• **Your objective**:
Nothing after the line containing "Task: Select the dashboard speedometer icon" belongs in the answer; write out exactly every line from the start of the material up to it, including it.

• **Stored data**:
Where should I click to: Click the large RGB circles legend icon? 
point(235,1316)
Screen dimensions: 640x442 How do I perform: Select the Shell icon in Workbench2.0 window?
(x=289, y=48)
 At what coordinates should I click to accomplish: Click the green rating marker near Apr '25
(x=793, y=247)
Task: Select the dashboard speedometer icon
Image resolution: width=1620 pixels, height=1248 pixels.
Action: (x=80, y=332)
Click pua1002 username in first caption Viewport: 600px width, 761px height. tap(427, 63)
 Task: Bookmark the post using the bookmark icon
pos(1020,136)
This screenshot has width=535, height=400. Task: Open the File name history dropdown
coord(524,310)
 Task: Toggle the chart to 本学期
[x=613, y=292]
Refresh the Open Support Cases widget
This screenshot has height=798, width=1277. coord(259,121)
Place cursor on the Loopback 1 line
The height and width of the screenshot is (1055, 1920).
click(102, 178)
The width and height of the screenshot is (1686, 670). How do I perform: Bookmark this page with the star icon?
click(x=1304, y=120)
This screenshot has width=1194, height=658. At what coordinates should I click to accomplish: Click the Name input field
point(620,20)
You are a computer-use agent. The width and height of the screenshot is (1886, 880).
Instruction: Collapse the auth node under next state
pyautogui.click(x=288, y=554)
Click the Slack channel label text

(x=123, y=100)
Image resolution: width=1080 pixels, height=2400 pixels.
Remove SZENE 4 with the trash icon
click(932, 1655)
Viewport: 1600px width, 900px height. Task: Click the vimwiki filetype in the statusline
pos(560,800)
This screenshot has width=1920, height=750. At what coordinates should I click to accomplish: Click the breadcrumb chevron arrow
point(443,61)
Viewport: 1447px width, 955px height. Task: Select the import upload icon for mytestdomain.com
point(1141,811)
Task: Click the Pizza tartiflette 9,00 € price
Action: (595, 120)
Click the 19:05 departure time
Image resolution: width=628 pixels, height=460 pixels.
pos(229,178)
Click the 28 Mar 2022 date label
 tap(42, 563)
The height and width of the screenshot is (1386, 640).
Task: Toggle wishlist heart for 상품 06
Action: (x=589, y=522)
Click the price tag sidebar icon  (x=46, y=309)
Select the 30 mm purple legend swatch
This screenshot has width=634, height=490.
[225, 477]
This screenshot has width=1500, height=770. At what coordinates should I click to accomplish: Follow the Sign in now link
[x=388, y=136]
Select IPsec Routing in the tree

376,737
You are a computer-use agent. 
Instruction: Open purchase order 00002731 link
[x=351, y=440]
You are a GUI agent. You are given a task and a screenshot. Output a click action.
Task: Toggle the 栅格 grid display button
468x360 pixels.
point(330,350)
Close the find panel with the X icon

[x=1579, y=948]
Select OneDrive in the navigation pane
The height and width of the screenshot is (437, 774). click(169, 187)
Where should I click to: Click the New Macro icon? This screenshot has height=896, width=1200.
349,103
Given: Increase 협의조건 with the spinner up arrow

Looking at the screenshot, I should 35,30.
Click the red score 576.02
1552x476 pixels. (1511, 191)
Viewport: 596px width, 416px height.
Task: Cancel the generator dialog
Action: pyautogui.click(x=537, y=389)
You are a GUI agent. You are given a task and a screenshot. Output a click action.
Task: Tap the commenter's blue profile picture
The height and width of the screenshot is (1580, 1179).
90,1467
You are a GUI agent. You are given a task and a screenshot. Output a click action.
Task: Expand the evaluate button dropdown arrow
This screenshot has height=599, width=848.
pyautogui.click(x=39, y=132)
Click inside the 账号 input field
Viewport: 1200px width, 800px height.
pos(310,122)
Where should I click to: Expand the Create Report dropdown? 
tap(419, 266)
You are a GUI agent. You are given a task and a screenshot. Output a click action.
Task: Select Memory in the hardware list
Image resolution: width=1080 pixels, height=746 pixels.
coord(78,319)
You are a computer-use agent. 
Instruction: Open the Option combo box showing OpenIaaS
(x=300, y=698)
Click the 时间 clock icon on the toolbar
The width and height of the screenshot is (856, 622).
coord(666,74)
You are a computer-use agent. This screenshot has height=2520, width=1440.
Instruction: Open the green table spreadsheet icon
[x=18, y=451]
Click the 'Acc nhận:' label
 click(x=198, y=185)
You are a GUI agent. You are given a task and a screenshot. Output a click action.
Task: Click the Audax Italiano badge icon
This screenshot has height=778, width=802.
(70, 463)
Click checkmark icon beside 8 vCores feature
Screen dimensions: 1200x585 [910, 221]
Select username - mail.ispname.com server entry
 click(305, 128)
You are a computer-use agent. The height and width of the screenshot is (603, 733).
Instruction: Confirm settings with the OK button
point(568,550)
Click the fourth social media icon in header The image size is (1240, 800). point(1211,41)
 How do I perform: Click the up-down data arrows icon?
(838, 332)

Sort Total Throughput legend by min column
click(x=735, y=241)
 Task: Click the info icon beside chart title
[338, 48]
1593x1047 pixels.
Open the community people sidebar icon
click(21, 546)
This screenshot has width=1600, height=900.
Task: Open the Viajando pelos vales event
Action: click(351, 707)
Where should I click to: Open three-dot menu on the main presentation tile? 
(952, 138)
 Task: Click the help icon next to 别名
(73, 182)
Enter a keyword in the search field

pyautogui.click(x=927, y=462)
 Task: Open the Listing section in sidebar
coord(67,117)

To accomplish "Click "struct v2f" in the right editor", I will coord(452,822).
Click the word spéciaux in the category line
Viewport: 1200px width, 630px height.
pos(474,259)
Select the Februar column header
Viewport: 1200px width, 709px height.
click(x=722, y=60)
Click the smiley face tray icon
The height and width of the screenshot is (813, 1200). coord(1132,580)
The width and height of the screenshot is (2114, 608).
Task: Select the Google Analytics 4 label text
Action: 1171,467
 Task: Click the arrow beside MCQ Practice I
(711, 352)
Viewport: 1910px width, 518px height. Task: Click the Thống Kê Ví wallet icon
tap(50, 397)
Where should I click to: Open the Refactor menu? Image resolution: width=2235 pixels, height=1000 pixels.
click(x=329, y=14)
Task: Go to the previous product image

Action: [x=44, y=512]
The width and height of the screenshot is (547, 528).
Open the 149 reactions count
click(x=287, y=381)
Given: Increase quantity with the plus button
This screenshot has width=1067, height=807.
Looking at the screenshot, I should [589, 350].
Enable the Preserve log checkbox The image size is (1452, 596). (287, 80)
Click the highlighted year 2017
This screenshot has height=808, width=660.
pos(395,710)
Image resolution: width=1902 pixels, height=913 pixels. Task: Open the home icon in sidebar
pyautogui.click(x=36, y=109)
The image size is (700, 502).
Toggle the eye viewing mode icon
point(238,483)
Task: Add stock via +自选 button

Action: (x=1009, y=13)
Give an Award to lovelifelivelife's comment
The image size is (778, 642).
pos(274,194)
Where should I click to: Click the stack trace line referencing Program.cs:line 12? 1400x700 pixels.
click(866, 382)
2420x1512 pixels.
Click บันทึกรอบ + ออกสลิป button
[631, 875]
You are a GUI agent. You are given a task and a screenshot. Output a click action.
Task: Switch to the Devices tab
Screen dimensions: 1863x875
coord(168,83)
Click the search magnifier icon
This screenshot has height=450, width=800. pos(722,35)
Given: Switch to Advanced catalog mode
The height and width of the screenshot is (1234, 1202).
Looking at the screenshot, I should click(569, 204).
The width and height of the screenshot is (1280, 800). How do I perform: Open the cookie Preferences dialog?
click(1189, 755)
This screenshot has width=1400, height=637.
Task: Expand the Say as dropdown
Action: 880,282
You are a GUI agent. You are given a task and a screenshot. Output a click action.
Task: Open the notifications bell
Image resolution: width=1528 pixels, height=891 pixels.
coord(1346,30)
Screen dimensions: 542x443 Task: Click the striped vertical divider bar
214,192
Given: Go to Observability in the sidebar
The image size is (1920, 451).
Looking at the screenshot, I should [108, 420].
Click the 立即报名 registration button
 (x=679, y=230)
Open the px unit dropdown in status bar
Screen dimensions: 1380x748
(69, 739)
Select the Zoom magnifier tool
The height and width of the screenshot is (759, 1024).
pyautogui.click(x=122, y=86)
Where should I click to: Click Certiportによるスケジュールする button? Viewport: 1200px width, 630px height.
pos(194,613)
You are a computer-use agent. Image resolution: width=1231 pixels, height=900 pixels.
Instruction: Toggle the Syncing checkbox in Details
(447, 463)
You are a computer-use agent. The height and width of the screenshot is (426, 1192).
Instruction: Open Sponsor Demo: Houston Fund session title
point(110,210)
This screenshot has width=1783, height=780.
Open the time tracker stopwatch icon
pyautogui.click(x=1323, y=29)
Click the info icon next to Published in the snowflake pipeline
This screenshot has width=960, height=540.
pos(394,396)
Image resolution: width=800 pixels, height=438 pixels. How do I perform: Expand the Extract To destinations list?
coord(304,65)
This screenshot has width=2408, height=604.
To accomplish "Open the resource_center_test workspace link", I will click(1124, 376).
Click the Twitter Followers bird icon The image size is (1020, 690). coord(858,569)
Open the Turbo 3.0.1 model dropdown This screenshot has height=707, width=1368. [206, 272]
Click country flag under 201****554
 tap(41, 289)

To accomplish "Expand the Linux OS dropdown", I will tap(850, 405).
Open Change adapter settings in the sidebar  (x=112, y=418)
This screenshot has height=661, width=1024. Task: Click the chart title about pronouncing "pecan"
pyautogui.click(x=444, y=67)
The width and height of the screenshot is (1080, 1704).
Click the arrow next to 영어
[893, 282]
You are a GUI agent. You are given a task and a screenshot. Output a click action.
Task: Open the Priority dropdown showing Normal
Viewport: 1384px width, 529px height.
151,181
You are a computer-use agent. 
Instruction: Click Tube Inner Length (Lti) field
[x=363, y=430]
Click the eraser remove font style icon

• **Written answer**:
Where should I click to: Click the large RGB circles legend icon? 
point(235,1316)
Screen dimensions: 640x442 How do I perform: Select the Shell icon in Workbench2.0 window?
(x=289, y=48)
 At what coordinates should I click to accomplish: Click the green rating marker near Apr '25
(x=793, y=247)
Task: Select the dashboard speedometer icon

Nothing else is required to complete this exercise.